The Millennium Clock was a six-ton installation designed by Grainne Hassett and Vincent Ducatez to celebrate the passing of the millennium, sponsored by the National Lottery. It took the form of a digital seven-segment display counting down the number of seconds to the year 2000 submerged under the surface of the River Liffey on the west side of O'Connell Bridge in Dublin city centre. It was turned on in March 1996 but suffered from technical problems, including becoming obscured by mud and algae. It was ultimately removed in December of the same year. These issues resulted in the clock being referred to as the "Time in the Slime" or the "Chime in the Slime".

== History ==
The Dublin-based architects, Hassett and Ducatez, won the competition called "Countdown 2000" to design the clock in 1994. They won £10,000 for the design.

A ceremony featuring a fireworks display and led by the then Minister for Finance Ruairi Quinn marking the switching on of the clock was broadcast on RTE's The Late Late Show on Friday, 15 March 1996. The finished clock was 1.9 metres deep and 7.8 metres wide. It was temporarily removed three days later to facilitate boat races. The clock cost £250,000 to construct, with an additional £58,000 spent on repairs, installation and removal. During this period, when the clock was operational the countdown displayed was sometimes incorrect. The clock was finally removed in August 1996 for the annual Liffey swim and was removed completely in December 1996. The clock, which was damaged beyond repair, was broken up and sold for scrap.

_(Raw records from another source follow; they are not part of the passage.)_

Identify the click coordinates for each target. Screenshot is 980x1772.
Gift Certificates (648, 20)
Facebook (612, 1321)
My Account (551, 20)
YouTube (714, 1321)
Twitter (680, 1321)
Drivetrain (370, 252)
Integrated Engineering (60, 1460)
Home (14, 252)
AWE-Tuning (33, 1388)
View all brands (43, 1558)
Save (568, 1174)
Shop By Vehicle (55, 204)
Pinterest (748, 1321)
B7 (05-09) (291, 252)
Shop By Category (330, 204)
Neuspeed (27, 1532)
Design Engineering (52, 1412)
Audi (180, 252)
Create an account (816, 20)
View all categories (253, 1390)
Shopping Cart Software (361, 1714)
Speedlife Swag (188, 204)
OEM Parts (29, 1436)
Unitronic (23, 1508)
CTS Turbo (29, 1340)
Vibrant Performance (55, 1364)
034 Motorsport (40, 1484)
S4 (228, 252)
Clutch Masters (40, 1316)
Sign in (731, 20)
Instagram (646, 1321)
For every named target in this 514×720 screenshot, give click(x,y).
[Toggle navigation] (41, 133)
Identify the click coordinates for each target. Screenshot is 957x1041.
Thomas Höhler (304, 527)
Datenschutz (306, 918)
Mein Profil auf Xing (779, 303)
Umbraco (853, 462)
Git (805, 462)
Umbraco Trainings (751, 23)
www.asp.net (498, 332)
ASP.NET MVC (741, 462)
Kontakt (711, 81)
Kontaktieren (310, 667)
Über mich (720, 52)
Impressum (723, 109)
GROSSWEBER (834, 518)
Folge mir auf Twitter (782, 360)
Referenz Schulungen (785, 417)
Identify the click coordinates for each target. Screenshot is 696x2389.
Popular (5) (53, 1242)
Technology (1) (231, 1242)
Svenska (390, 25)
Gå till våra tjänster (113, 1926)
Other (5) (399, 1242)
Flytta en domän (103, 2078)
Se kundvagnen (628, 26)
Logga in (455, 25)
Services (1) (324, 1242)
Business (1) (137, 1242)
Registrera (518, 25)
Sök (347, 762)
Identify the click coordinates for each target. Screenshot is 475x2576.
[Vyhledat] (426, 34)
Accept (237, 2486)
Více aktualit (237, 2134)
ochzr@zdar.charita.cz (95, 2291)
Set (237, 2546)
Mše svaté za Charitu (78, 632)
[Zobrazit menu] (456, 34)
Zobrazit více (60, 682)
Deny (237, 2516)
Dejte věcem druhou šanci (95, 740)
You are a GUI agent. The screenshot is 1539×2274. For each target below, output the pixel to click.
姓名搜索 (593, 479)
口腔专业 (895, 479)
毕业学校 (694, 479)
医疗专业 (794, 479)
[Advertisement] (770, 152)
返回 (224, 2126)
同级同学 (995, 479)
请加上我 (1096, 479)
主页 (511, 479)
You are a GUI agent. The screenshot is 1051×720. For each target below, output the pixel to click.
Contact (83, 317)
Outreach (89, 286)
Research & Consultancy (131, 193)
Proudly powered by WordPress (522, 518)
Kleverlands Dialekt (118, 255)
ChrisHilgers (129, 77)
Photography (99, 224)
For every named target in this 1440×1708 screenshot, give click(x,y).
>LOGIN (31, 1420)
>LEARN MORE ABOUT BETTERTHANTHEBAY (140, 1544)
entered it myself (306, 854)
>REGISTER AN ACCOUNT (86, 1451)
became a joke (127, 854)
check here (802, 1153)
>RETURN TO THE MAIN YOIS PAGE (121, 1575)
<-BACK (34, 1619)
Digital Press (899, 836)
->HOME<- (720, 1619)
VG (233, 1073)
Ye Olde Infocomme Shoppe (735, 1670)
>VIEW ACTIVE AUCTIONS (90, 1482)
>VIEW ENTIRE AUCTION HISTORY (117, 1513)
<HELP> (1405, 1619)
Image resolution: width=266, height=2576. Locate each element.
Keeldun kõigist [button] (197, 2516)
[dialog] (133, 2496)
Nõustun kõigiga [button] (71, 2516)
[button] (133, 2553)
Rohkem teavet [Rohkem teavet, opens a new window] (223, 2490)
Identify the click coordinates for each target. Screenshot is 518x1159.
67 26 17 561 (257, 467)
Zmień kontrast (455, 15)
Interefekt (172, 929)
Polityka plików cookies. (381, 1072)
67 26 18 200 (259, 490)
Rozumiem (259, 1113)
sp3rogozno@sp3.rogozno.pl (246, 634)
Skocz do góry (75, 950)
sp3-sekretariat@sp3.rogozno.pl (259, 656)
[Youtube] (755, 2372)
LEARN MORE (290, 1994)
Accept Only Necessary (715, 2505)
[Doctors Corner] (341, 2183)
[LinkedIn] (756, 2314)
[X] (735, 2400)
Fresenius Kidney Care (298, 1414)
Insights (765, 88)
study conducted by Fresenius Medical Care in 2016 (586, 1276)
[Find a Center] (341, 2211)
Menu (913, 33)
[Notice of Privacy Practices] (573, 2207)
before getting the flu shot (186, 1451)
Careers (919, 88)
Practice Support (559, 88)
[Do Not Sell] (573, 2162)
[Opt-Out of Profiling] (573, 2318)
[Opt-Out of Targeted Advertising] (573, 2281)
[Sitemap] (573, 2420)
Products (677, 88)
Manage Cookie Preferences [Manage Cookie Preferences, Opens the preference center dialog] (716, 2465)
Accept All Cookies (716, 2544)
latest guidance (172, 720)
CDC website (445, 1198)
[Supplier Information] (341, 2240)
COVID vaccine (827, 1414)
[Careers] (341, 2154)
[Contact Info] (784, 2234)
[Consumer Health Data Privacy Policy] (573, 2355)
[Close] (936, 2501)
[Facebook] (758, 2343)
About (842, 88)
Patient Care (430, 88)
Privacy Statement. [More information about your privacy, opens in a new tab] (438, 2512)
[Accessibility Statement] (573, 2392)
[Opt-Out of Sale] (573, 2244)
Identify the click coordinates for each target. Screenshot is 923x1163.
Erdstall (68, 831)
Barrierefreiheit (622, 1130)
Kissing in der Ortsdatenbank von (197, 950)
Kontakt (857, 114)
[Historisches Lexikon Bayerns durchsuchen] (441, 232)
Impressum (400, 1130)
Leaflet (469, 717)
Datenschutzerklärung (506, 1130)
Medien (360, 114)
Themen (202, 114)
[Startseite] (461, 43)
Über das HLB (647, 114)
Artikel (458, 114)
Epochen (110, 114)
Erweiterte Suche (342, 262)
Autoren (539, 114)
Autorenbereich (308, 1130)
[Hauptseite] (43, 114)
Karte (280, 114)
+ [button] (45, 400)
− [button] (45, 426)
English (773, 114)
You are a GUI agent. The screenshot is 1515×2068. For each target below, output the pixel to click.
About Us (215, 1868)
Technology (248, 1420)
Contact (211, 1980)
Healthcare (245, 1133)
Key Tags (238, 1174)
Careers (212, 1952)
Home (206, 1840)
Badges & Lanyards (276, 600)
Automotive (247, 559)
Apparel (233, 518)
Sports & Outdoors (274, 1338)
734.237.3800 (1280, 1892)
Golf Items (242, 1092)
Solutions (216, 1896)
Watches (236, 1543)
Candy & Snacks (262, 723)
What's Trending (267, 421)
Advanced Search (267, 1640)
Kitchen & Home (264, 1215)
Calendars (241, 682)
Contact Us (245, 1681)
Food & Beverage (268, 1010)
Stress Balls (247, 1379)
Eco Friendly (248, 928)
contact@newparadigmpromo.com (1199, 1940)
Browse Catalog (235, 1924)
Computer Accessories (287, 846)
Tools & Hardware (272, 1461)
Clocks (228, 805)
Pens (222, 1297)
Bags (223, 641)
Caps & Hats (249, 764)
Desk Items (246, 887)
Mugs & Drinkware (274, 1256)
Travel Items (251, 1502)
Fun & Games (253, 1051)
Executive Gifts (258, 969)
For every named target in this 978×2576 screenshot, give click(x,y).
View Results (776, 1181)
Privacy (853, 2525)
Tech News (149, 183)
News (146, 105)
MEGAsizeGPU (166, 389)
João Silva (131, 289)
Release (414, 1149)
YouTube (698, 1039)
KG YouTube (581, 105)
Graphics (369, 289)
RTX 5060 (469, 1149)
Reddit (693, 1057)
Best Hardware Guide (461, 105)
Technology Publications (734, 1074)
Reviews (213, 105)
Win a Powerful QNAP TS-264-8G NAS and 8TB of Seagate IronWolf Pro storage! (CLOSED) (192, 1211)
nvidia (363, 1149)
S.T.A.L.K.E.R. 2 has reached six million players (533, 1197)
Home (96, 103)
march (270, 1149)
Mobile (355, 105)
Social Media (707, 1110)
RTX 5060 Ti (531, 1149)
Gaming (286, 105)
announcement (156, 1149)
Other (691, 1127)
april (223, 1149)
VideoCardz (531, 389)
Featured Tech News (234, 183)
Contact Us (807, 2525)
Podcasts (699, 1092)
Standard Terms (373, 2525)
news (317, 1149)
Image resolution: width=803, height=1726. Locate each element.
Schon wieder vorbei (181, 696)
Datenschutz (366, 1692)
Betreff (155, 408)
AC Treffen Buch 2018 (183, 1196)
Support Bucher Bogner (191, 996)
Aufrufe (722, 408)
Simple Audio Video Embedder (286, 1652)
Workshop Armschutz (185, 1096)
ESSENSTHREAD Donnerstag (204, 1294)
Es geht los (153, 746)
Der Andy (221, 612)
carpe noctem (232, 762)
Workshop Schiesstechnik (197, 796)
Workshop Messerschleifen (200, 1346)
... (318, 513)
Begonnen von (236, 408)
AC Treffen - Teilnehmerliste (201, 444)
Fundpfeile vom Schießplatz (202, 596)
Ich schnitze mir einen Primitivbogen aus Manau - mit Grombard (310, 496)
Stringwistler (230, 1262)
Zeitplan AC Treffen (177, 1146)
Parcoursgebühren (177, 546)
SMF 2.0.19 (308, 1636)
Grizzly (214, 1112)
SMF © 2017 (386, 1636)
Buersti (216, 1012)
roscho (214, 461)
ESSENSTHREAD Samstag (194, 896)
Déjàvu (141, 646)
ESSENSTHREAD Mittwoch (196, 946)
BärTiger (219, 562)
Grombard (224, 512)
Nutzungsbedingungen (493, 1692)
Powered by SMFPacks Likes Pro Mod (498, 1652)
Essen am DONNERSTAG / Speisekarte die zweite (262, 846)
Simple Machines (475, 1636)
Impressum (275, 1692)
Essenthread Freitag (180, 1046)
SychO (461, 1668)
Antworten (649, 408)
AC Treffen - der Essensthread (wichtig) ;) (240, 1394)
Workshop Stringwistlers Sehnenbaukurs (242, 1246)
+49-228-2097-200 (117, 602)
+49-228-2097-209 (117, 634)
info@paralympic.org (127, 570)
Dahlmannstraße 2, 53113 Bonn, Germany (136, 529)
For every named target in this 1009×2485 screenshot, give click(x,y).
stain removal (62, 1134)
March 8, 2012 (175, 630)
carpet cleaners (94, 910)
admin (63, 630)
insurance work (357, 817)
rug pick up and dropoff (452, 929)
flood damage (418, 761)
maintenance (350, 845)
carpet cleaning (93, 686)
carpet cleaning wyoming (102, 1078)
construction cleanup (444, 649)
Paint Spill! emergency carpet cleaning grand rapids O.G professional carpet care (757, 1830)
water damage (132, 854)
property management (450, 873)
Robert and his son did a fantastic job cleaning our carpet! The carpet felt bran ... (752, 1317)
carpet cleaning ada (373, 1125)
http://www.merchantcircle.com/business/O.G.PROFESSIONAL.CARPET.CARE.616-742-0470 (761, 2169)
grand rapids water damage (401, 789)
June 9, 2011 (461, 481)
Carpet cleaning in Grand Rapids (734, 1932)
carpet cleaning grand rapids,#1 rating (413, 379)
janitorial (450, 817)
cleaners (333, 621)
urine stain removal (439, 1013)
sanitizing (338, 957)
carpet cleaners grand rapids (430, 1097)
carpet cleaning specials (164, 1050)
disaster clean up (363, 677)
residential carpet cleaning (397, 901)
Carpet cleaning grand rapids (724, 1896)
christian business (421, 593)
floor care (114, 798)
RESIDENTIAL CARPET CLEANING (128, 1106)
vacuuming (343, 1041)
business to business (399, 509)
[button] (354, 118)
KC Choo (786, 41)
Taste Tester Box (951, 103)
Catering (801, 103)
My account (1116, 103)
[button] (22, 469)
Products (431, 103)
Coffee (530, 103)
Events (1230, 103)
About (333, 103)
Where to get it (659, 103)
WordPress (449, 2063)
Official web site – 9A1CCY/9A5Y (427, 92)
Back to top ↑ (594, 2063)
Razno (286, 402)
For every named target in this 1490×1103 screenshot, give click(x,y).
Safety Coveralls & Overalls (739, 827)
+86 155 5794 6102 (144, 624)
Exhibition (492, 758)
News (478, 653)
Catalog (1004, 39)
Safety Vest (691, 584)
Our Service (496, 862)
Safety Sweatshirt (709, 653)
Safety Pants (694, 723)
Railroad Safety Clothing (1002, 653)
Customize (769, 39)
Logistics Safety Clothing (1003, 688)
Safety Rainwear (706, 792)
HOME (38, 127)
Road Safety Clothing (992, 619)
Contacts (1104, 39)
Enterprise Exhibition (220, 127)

A postcard dispenser machine was installed on the bridge as part of the installation which printed the number of seconds to the millennium on a postcard at a cost of 20p. It sold between 600-700 postcards per day in the five months of operation generating £17,000. An additional feature was a set of speakers which would play recorded noises of Dublin city at 30 second intervals.

The removal of the clock left a space in the bridge parapet where its control box had been. In 2004, pranksters took advantage of the space by installing a commemorative plaque memorialising the totally fictitious "Father Pat Noise".